When we invest, we’re generally looking for stocks that outperform the market average. And while active stock picking involves risks (and requires diversification) it can also provide excess returns. For example, the Universal Health Services, Inc. (NYSE:UHS) share price is up 58% in the last 5 years, clearly besting than the market return of around 46% (ignoring dividends). On the other hand, the more recent gains haven’t been so impressive, with shareholders gaining just 16%, including dividends.
While markets are a powerful pricing mechanism, share prices reflect investor sentiment, not just underlying business performance. By comparing earnings per share (EPS) and share price changes over time, we can get a feel for how investor attitudes to a company have morphed over time.
During five years of share price growth, Universal Health Services achieved compound earnings per share (EPS) growth of 9.9% per year. That makes the EPS growth particularly close to the yearly share price growth of 9.6%. Therefore one could conclude that sentiment towards the shares hasn’t morphed very much. In fact, the share price seems to largely reflect the EPS growth.
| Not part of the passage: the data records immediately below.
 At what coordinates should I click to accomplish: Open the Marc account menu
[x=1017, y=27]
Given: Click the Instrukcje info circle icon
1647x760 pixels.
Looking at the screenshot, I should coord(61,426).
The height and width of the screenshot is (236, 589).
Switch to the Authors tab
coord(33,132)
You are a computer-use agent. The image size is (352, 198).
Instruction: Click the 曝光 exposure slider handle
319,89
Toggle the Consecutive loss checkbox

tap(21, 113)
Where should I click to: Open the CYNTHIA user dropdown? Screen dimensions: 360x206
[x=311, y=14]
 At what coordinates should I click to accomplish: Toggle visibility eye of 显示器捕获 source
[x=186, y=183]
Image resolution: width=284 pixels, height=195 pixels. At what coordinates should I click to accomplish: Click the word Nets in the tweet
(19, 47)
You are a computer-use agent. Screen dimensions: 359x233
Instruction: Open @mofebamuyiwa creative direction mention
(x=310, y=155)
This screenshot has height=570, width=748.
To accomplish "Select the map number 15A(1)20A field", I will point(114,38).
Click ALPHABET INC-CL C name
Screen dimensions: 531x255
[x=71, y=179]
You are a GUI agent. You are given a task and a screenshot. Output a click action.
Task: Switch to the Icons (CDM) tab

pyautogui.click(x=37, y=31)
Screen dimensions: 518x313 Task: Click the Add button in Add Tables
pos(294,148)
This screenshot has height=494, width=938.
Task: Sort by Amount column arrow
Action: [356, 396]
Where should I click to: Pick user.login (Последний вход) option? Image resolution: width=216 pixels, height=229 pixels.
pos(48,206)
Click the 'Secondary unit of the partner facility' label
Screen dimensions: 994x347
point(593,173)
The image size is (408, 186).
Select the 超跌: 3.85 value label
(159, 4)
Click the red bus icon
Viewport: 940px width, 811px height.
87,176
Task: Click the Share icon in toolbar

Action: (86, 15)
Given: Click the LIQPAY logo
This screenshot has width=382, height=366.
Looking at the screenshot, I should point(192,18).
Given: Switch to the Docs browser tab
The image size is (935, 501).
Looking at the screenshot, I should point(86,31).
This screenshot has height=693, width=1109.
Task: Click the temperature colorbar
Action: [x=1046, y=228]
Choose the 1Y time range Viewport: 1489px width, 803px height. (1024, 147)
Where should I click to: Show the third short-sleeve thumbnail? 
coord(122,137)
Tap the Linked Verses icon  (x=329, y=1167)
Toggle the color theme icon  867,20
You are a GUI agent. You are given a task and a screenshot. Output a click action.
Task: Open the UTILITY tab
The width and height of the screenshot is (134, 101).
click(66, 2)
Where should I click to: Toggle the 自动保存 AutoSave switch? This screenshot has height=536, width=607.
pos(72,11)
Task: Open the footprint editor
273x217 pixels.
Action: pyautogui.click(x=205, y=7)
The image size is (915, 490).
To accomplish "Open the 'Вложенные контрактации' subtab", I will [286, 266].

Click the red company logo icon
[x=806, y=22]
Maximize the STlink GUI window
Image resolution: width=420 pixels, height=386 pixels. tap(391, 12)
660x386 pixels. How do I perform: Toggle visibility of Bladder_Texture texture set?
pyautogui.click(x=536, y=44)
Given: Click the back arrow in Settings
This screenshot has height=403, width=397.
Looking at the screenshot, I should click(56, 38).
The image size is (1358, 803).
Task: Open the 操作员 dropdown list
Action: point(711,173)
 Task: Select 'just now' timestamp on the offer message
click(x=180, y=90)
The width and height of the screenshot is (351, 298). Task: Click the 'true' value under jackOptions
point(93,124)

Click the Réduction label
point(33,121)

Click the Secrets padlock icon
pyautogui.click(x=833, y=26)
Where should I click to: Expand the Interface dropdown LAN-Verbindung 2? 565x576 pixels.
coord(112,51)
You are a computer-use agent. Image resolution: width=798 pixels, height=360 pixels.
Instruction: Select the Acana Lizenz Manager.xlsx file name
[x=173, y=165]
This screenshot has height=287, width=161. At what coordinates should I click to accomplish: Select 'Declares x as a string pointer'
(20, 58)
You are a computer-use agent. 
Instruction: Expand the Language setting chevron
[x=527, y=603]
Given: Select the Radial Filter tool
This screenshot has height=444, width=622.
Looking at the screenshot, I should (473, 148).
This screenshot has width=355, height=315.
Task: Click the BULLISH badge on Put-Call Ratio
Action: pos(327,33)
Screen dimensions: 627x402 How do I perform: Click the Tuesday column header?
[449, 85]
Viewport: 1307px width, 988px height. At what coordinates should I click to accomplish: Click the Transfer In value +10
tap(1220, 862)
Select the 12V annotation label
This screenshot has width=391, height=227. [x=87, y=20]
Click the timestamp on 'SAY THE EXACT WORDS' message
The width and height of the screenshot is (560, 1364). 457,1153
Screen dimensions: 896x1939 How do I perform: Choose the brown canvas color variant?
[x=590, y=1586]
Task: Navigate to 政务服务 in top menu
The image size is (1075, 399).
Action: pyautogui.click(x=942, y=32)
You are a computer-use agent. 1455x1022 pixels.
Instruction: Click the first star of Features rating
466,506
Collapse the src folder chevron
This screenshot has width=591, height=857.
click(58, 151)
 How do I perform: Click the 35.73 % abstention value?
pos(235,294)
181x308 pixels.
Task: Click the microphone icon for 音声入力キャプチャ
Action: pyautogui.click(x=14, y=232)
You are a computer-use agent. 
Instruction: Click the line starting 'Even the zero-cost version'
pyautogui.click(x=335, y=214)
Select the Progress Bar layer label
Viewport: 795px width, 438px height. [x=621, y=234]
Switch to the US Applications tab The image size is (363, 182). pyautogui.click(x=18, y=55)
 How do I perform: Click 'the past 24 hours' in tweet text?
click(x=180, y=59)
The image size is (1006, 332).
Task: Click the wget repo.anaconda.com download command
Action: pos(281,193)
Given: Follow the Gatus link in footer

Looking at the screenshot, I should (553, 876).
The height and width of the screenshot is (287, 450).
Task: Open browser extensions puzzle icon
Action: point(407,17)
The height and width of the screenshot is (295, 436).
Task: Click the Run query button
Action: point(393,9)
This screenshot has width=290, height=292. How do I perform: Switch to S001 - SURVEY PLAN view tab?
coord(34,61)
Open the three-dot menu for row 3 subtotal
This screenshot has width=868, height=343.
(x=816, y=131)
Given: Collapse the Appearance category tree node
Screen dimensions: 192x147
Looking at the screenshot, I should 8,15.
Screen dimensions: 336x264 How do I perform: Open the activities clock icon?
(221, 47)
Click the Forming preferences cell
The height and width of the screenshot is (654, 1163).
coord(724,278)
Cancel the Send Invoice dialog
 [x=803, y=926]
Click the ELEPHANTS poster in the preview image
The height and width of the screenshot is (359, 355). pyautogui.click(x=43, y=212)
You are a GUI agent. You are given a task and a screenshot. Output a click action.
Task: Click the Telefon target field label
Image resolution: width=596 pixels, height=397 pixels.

The image below shows how EPS has tracked over time (if you click on the image you can see greater detail).
Dive deeper into Universal Health Services’s key metrics by checking this interactive graph of Universal Health Services’s earnings, revenue and cash flow.
What About Dividends?
When looking at investment returns, it is important to consider the difference between total shareholder return (TSR) and share price return. The TSR is a return calculation that accounts for the value of cash dividends (assuming that any dividend received was reinvested) and the calculated value of any discounted capital raisings and spin-offs. Arguably, the TSR gives a more comprehensive picture of the return generated by a stock. In the case of Universal Health Services, it has a TSR of 61% for the last 5 years. That exceeds its share price return that we previously mentioned. This is largely a result of its dividend payments!
A Different Perspective
It’s nice to see that Universal Health Services shareholders have received a total shareholder return of 16% over the last year. Of course, that includes the dividend. That gain is better than the annual TSR over five years, which is 9.9%. Therefore it seems like sentiment around the company has been positive lately. Someone with an optimistic perspective could view the recent improvement in TSR as indicating that the business itself is getting better with time. Before forming an opinion on Universal Health Services you might want to consider these 3 valuation metrics.
But note: Universal Health Services may not be the best stock to buy. So take a peek at this free list of interesting companies with past earnings growth (and further growth forecast).Please note, the market returns quoted in this article reflect the market weighted average returns of stocks that currently trade on US exchanges.